Kanye West. Credit: Edward Berthelot via Getty Images
Kanye West. Credit: Edward Berthelot via Getty Images

After the interview was released, Ye followed through and ended his partnership with the fashion company Gap. West’s lawyers sent a letter to the brand notifying them that the rapper would formally sever ties with it, terminating the 10-year agreement they first established in 2020. The letter, sent on West’s behalf, claimed that Gap had failed to meet the terms of its contract.
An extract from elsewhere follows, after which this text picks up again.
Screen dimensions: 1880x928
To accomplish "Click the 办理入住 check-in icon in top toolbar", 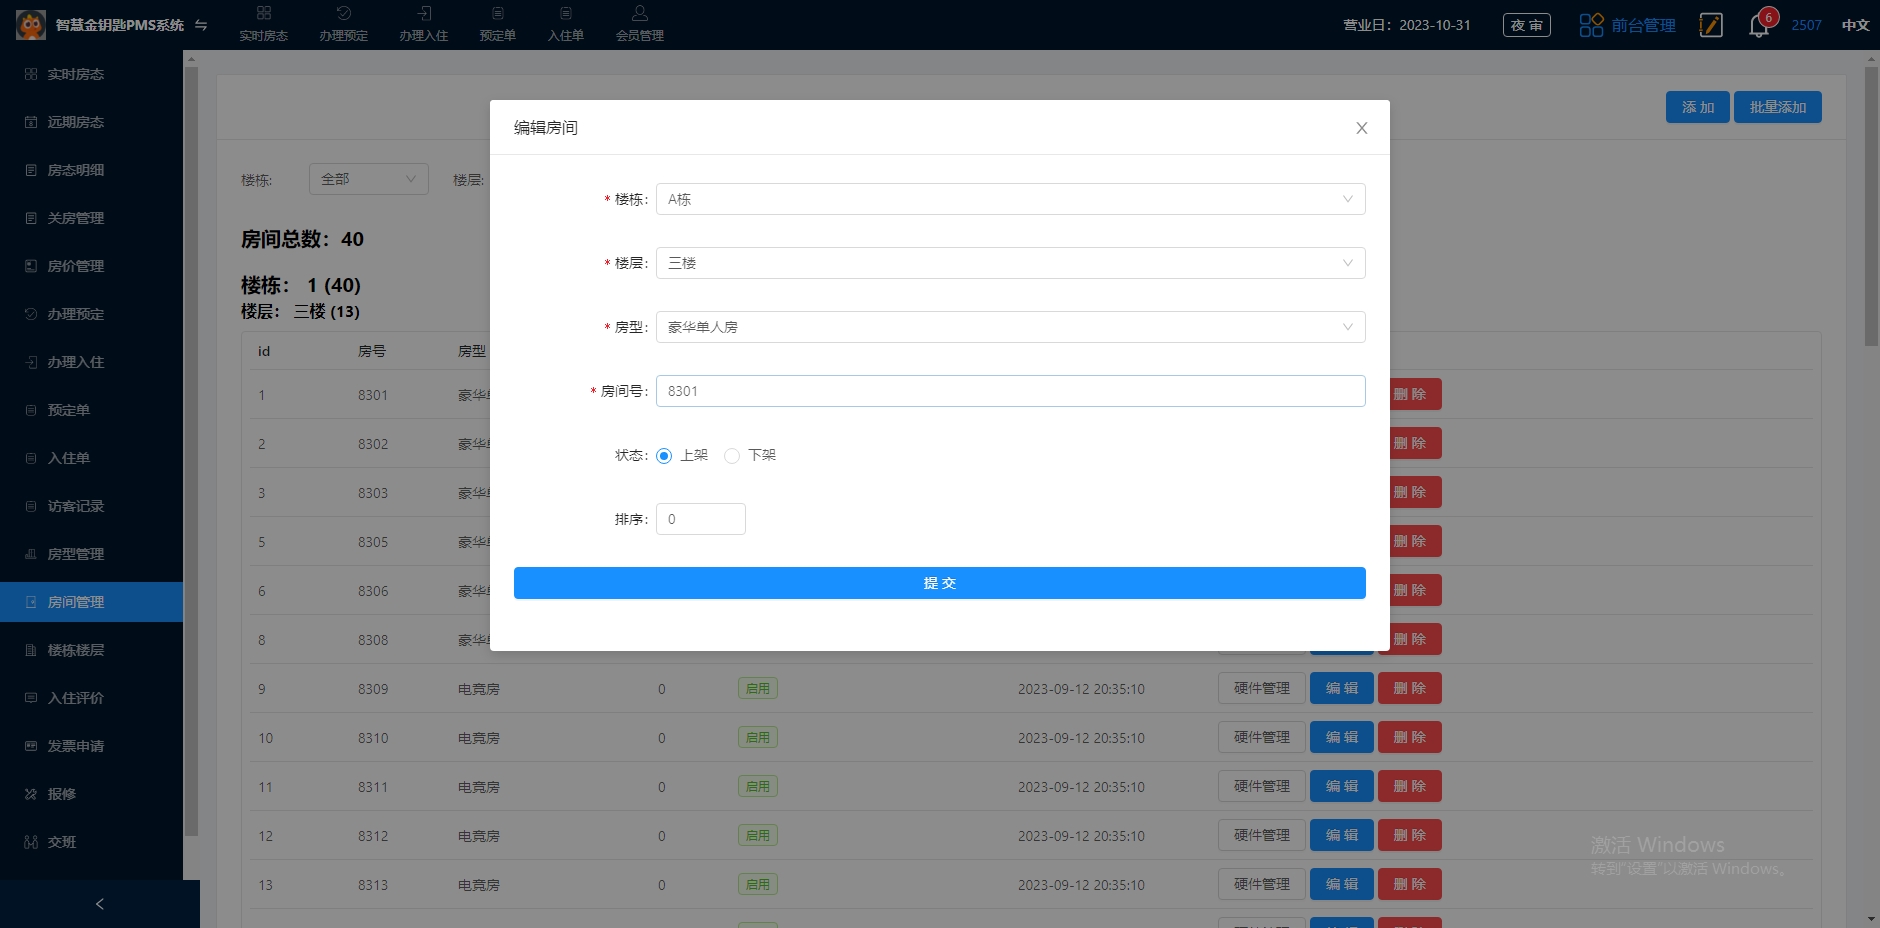I will coord(423,14).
Nicholas Gravante, who serves as one of West’s attorneys, elaborated on this claim in a statement to Pitchfork. “Gap left Ye no choice but to terminate their collaboration,” Gravante wrote, “because of Gap’s substantial noncompliance.” According to West’s team, Gap failed to deliver on its obligation to sell 40 per cent of the rapper’s Yeezy Gap items in brick-and-mortar stores, and failed to open retail stores dedicated to his products by mid-2023.

The termination of the contract bookends what has been a tumultuous partnership between West and Gap. Soon after the announcement of their collaboration in 2020, West took to Twitter to lament his exclusion from the company’s board. “I don’t have a board seat at Gap,” the rapper wrote at the time, “Black board seats matter.”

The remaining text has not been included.